From the passage on UFO sightings, write out word for word the stretch that opens with the words containing "After reports of" and closes with "to Arnold’s report.".

— START OF Excerpt to read —

Although there were other 1947 U.S. sightings of similar objects that preceded this, it was Arnold's sighting that first received significant media attention and captured the public's imagination. Arnold described what he saw as being "flat like a pie pan", "shaped like saucers and were so thin I could barely see them...", "half-moon shaped, oval in front and convex in the rear. ...they looked like a big flat disk" (see Arnold's drawing at right), and flew "like a saucer would if you skipped it across the water". (one of the objects, however, he would describe later as being almost crescent-shaped, as shown in illustration at left.) Arnold’s descriptions were widely reported and within a few days gave rise to the terms flying saucer and flying disk.[13] Arnold’s sighting was followed in the next few weeks by hundreds of other reported sightings, mostly in the U.S., but in other countries as well.
After reports of the Arnold sighting hit the media, other cases began to be reported in increasing numbers. In one instance a United Airlines crew sighting of nine more disc-like objects over Idaho on the evening of July 4. At the time, this sighting was even more widely reported than Arnold’s and lent considerable credence to Arnold’s report.
American UFO researcher Ted Bloecher, in his comprehensive review of newspaper reports (including cases that preceded Arnold's), found a sudden surge upwards in sightings on July 4, peaking on July 6–8. Bloecher noted that for the next few days most American newspapers were filled with front-page stories of the new "flying saucers" or "flying discs". Reports began to rapidly tail off after July 8 [14], when officials began issuing press statements on the Roswell UFO incident, in which they explained the debris as being that of a weather balloon. [15]
Over several years in the 1960s, Bloecher (aided by physicist James E. McDonald) discovered 853 flying disc sightings that year from 140 newspapers from Canada, Washington D.C, and every U.S. state except Montana. [16]
[edit] UFO studies and result differences
It has been estimated from various studies (such as those cited below) that 50-90% of all reported UFO sightings are eventually identified, while 10-20% remain unidentified (the rest being "garbage cases" listed as having "insufficient information" to enable classification). Various studies (such as the U.S. air Force's Project Blue Book) have also shown that only a small percentage of UFO reports are deliberate hoaxes (typically less than 1%). Instead, the vast majority are honest misidentifications of natural or man-made phenomena.
The following are some major scientific studies undertaken during the past 50 years regarding UFOs:
- Project Blue Book Special Report No. 14 (referred to further below as BBSR) was a massive statistical study the Battelle Memorial Institute did for the USAF of 3,200 UFO cases between 1952 and 1954. Of these, 22% remained unidentified (“true UFOs”), using the stringent criteria that all four scientific analysts had to agree that the case had no prosaic explanation, whereas agreement of only two analysts was needed to List the case as explained. Another 69% were deemed identified, and for the remainder, 9%, there was insufficient information to make a determination.

— END OF Excerpt to read —
— START OF Information shown —

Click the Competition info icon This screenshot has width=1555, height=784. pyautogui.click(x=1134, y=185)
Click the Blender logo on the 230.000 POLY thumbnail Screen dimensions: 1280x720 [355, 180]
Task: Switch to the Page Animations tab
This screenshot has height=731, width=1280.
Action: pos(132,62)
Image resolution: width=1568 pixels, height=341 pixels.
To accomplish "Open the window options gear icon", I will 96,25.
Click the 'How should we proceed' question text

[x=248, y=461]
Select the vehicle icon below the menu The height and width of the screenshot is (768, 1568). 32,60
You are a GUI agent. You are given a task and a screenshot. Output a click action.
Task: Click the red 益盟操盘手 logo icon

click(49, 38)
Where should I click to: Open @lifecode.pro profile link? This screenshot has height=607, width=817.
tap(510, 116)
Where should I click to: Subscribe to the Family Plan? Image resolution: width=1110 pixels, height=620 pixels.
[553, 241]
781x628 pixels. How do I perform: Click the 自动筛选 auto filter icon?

— END OF Information shown —

■ Solution for this exercise ■
After reports of the Arnold sighting hit the media, other cases began to be reported in increasing numbers. In one instance a United Airlines crew sighting of nine more disc-like objects over Idaho on the evening of July 4. At the time, this sighting was even more widely reported than Arnold’s and lent considerable credence to Arnold’s report.